How to use method of moments to estimate mean?

Question

I have given the density function $$f(\epsilon,\mu) = (1-\epsilon)\frac{1}{3}e^{-x/3}+\epsilon\frac{1}{\mu}e^{-x/\mu}.$$ And would like to estimate $\mu$ using the method of moments and then numerically maximize the likelihood as a function of $\epsilon$. I know that mgf is $$M_n(x) = E[(X-EX)^n],$$ but I don't know how to calculate this to use method of moemnts in thus task. Will appreciate a hint, thank you!

Answer 1

Since $f$'s support being $[0,\,\infty)$ implies$$E[X^n]=n!((1-\epsilon)3^n+\epsilon\mu^n),$$we get $(1-\epsilon)3+\epsilon\mu=M_1$ and $(1-\epsilon)9+\epsilon\mu^2=M_1^2+M_2$. In particular,$$\epsilon\mu(3-\mu)=3M_1-M_1^2-M_2$$is a quadratic in $\mu$ we can solve to express it in terms of $M_1,\,M_2,\,\epsilon$ (just make sure you take $\mu>0$). MLE is then equivalent to maximizing the sample mean of $\ln f$ as a function of $\epsilon$, after we've removed its explicit $\mu$-dependence by substitution.

Answer 2

First, I'm rusty. Second, I haven't seen all the notation. But I'm a little suspicious of your bit above on moment-generating functions, my primary concern being that the RHS looks a lot like the $n$th central moment.

Anyway.

If $a_1, a_2, \ldots a_n$ are a sequence of non-negative numbers summing to $1$ and $f_1, f_2, \ldots f_n$ are pdfs, then we can define a new pdf by $ f(x) = \sum_{i \le n} a_i f_i (x) $. The linearity of the definite integral means that we'll also have, for example, $EX^n = \sum_{i\le n} a_i E_i[X^n]$, where each $E_i$ is the expectation taken with respect to $f_i$.

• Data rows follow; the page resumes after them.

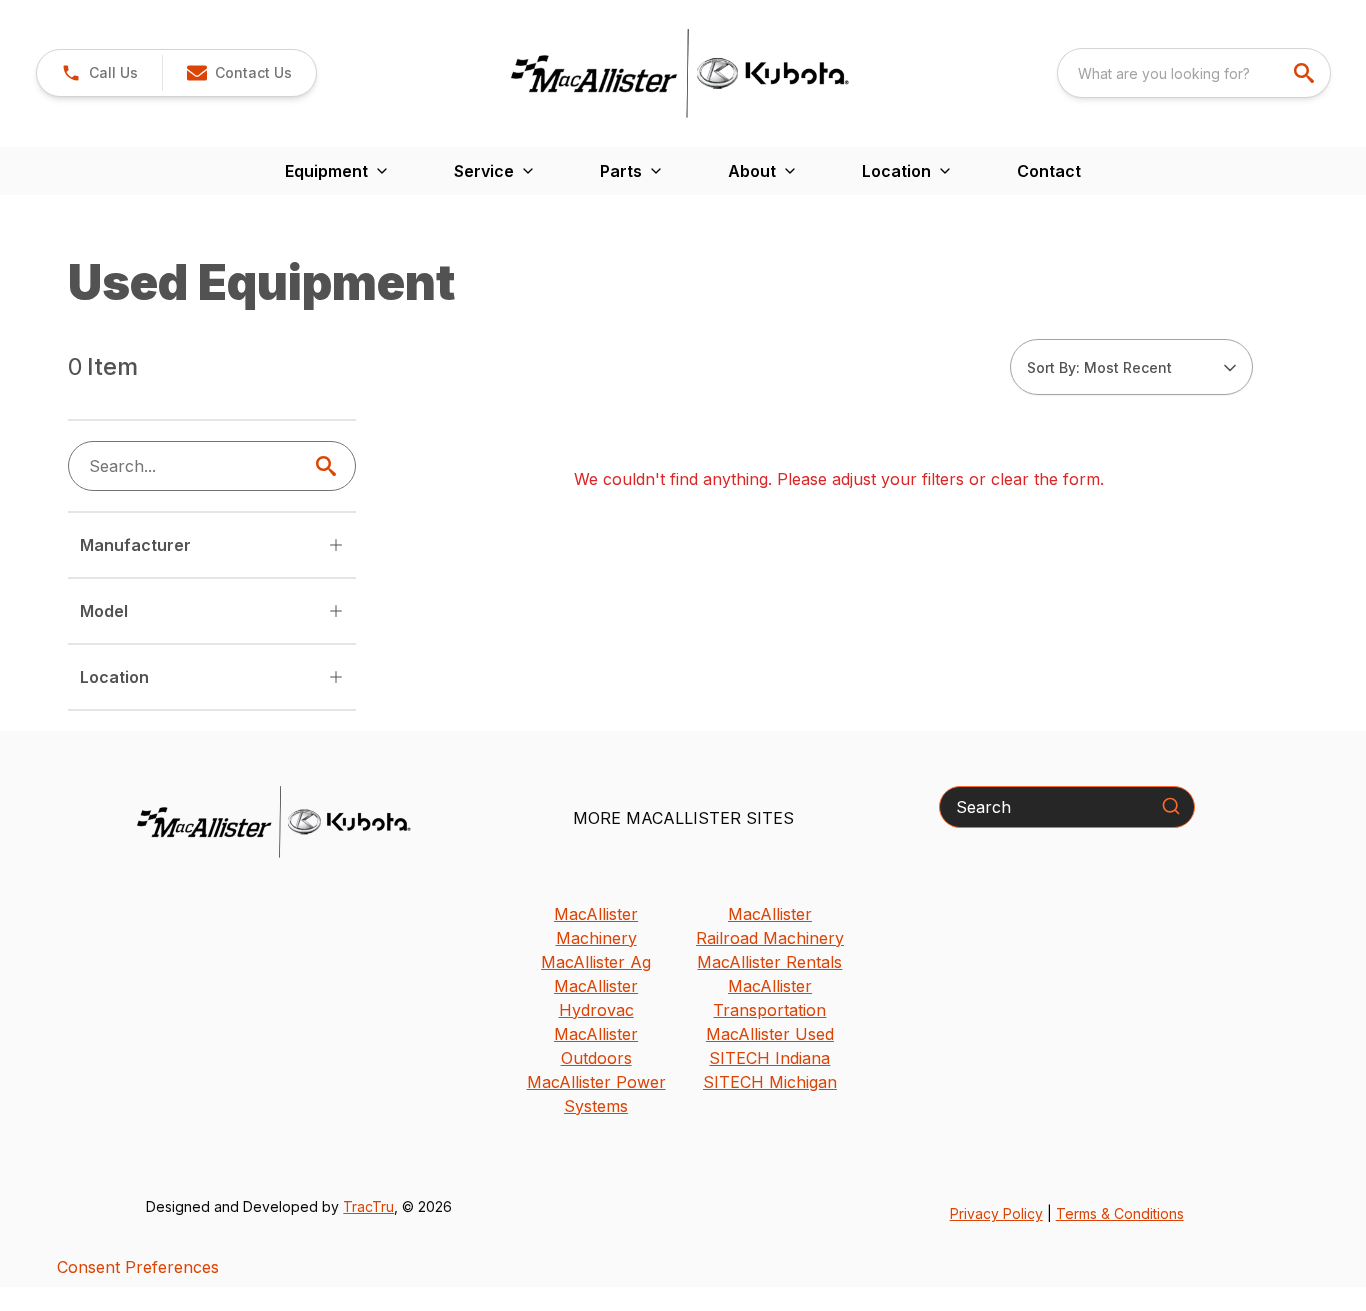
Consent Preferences (138, 1267)
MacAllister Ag (596, 962)
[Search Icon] (330, 466)
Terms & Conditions (1120, 1213)
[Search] (1171, 806)
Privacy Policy (996, 1213)
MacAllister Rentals (769, 962)
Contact (1049, 171)
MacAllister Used (770, 1034)
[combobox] (1194, 73)
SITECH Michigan (770, 1082)
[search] (1306, 73)
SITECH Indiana (769, 1058)
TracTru (368, 1206)
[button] (99, 73)
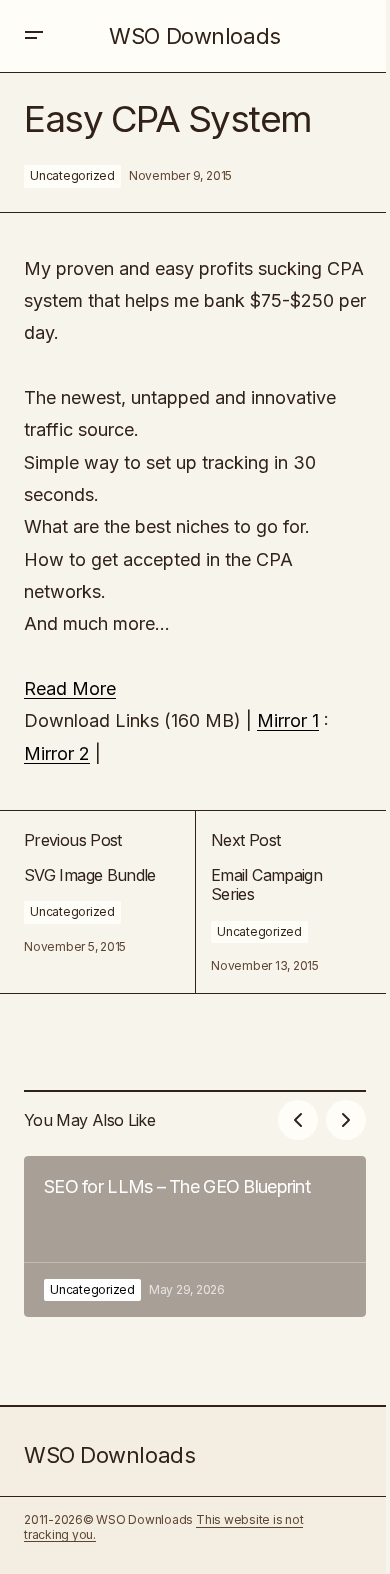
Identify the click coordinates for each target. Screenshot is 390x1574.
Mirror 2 (57, 753)
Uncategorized (72, 175)
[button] (34, 36)
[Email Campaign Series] (280, 902)
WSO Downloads (194, 36)
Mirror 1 (288, 720)
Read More (70, 688)
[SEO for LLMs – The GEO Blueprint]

Assuming the support for your distribution is non-negative values of $x$, your pdf is this type of mixture, specifically one comprising two exponential distributions, one with mean $3$ and another with unknown mean $\mu$. If $W \sim \exp(\lambda)$, then $EW = \lambda$ and $EW^2 = 2\lambda^2 $. Therefore, we have

\begin{aligned} \ \\ EX &= (1 - \epsilon)\cdot 3 + \epsilon\cdot\mu \ \\ EX^2 &= (1 - \epsilon)\cdot 18 + \epsilon\cdot 2\mu^2. \end{aligned}

Using the method of moments, we'd set the above expressions equal to $\bar{x}$ and $\frac{1}{n}\sum x_i^2$. So then

\begin{aligned} \ \\ \bar{x} &= 3(1 - \epsilon) + \epsilon\mu \ \\ \frac{1}{n}\sum x_i^2 &= 18(1 - \epsilon) + 2\epsilon\mu^2. \end{aligned}

From here, we can solve for both $\mu$ and $\epsilon$ in terms of the known values of $\bar{x}$ and $\frac{1}{n}\sum x_i^2$.